Stored records
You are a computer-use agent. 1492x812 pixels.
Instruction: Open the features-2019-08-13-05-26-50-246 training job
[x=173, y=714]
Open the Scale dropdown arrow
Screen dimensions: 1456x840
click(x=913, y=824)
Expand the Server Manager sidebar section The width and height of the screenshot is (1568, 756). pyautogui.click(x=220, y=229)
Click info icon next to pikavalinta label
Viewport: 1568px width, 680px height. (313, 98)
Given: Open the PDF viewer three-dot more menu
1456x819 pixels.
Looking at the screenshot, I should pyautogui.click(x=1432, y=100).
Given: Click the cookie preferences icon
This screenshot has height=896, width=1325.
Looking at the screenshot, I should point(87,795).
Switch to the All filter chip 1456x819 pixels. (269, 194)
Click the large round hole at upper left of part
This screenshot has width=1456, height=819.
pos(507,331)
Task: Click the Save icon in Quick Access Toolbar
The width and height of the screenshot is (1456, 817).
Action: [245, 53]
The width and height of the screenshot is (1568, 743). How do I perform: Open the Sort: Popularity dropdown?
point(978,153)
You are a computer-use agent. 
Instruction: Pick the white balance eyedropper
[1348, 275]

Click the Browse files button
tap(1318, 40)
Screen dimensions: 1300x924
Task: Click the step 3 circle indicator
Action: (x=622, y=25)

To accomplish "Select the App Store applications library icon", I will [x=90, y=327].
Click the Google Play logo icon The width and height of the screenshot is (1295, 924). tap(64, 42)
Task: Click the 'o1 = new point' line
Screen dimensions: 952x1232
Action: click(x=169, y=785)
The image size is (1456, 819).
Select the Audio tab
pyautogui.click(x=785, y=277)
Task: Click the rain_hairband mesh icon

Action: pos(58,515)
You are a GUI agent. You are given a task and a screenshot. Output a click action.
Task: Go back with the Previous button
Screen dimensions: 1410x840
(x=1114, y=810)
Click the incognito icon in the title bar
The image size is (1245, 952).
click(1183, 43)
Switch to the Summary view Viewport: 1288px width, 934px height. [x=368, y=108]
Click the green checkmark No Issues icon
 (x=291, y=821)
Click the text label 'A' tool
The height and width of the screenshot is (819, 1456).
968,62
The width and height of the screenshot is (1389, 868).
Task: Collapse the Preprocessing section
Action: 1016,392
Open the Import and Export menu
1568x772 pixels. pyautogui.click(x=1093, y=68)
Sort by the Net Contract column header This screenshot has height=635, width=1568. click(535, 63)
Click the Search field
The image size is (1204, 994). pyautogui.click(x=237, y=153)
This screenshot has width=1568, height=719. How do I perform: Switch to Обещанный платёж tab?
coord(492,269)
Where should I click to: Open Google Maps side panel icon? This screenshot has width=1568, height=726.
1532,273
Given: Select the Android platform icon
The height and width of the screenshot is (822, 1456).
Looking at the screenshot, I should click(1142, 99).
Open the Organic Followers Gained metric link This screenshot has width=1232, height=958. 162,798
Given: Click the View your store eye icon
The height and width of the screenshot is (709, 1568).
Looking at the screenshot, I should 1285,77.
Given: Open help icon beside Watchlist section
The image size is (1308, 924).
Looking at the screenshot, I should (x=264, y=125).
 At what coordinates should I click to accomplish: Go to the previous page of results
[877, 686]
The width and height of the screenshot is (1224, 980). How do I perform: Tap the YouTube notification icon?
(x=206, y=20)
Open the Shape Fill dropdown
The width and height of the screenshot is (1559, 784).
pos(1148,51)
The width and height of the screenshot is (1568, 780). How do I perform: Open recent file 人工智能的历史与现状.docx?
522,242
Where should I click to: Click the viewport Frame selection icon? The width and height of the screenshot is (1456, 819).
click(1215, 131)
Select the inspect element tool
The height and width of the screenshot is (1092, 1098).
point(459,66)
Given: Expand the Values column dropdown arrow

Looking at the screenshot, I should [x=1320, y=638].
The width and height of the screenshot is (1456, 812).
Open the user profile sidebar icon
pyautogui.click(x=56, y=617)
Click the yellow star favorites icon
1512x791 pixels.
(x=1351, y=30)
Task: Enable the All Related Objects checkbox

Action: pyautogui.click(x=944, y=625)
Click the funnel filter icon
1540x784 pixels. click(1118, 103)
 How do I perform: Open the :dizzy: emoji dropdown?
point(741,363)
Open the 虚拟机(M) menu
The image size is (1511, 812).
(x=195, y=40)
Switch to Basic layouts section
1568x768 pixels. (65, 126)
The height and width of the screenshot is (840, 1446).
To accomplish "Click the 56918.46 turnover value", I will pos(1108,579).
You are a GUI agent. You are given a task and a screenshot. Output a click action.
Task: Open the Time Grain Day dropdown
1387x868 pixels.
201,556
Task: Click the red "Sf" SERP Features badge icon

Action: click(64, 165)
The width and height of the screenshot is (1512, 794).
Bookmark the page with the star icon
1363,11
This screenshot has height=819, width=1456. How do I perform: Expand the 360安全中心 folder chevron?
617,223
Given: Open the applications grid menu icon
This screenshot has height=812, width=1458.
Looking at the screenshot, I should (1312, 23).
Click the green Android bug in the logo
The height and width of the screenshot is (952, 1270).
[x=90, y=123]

● **ABOUT THIS TASK**
Pull out all lines of the data with the string "agent".

● **EXPECTED ANSWER**
You are a computer-use agent. 1492x812 pixels.
You are a computer-use agent. 
You are a GUI agent. You are given a task and a screenshot. Output a click action.
You are a GUI agent. You are given a task and a screenshot. Output a click action.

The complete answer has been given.